The new policy is aimed at creating an economy that is self
sufficient and not wholly dependent on resource wealth to bring development to
the people.
According to The President, "TIN is a revolutionary poll of
tax administration and holds immense potential not just for expanding the
nationwide tax base with consequent increase in revenue collection accruable to
all tiers of government but it is also a big step in the modernisation of the
Nigerian tax system in line with global best practices and expectations.
"The idea of national tax policy first arose from the report
of the presidential study and a private sector working group set up in the year
2002, which examined the Nigerian tax system and made recommendations towards
entrenching a better tax policy and improved tax administration in our dear
country," he said.
The policy, he added, will lay the foundation for the complete
transformation of the Nigerian tax system, sets parameters for taxation and
other auxiliary matters and provides clear principles governing tax
administration and revenue collection.
He said the unique nationwide tax identification number is a
collaborative project between federal and state governments and is a key
deliverable under the national tax policy.
The president also commended state Governors and the joint tax
board for their collaboration in ensuring the successful implementation of the
tax payer identification number.
The Outgoing
Chairman of the Federal Inland Revenue Service, Mrs Ifueko Omoigui-Okauru,
recently shed light on the new tax regime in Nigeria, product of the Personal
Income Tax (Amendment) Act, which came into effect on June 14, last year,
compelling the president and his deputy, as well as governors and their
deputies to pay tax on their earnings.
According
to the FIRS boss, the law was conceived to bridge the gaps identified in the
old Act, especially with respect to its impact on the take home earnings of low
and middle income earners, which is the band within which most of us fall.
The tax,
agency, by this singular action, is lending weight to opinion shared by several
tax experts that “productivity declines as the tax rate increases, as people
choose to work less.
The
higher the tax rate, the more time people spend evading taxes and the less time
they spend on more productive activities.
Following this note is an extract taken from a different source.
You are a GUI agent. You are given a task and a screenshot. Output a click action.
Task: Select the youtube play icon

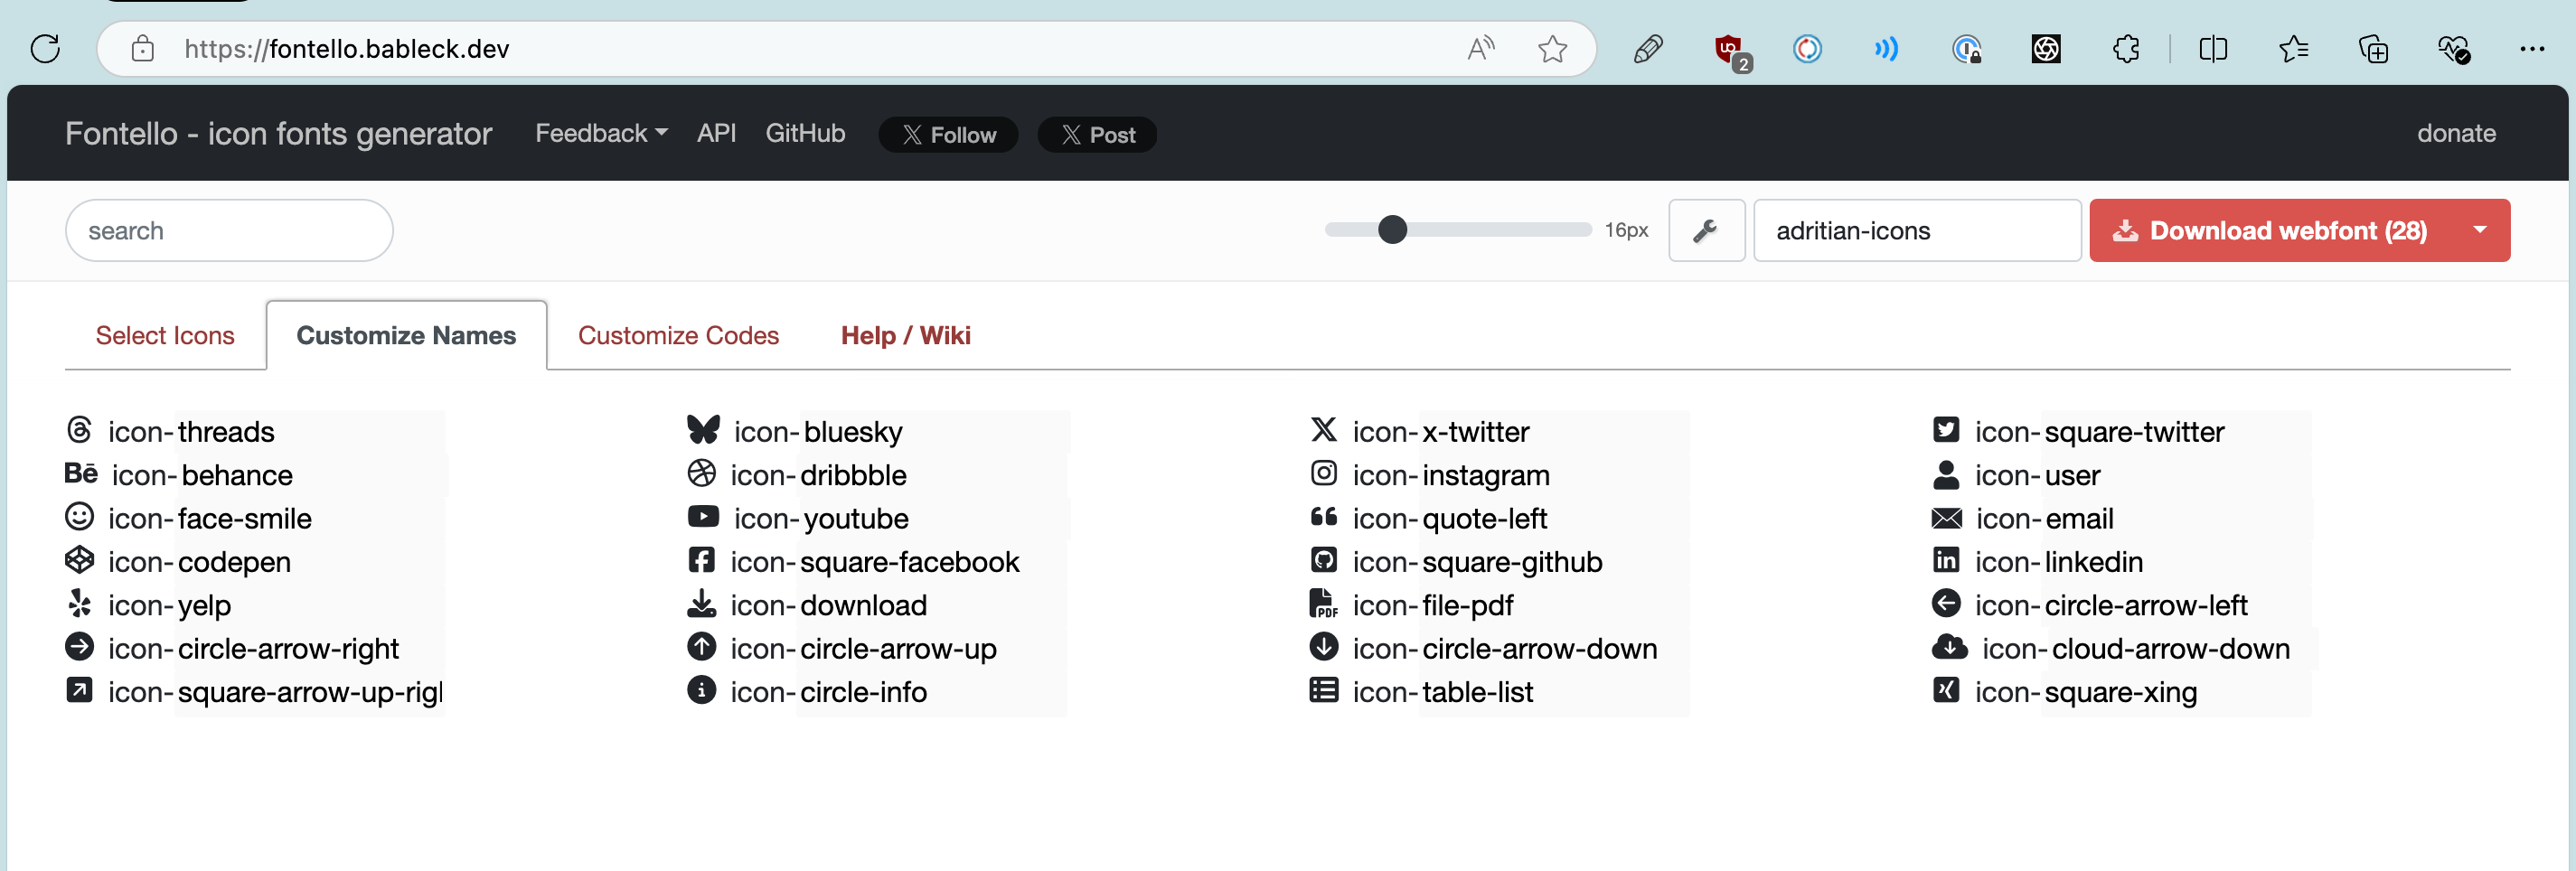click(x=703, y=516)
So, the lower the tax rate, the
higher the value of all the goods and services produced.”
As if
the FIRS management had seen in advance the many burdens Nigerians would bear
this year like higher petrol cost resulting from the partial removal of petrol
subsidy and the attendant higher cost of goods and services, hence the repeal
of the Personal Income Tax Act which was last reviewed in 1993.
With the
new Act, Dr Ifueko Omoigui-Okauru said the government had demonstrated it had
listening ears and had reduced the overall burden on low and middle income
earners, while recouping the reduction from high net worth individuals, who
could bear higher burden given their level of earnings.
Not a
few commentators have described the action of the FIRS boss as courageous,
given the calibre of persons the new law is targeting.
With this,
the new law will put more money in the hands of those in the middle class and
the poor which is similar to the Tax Policy System of President Barack Obama of
United State of America. Observers of trends in Nigeria have often wondered why
in the past, Nigeria could not attempt to bridge the gap between the super
rich, by making them pay higher taxes as it is done in other developed and
emerging economies.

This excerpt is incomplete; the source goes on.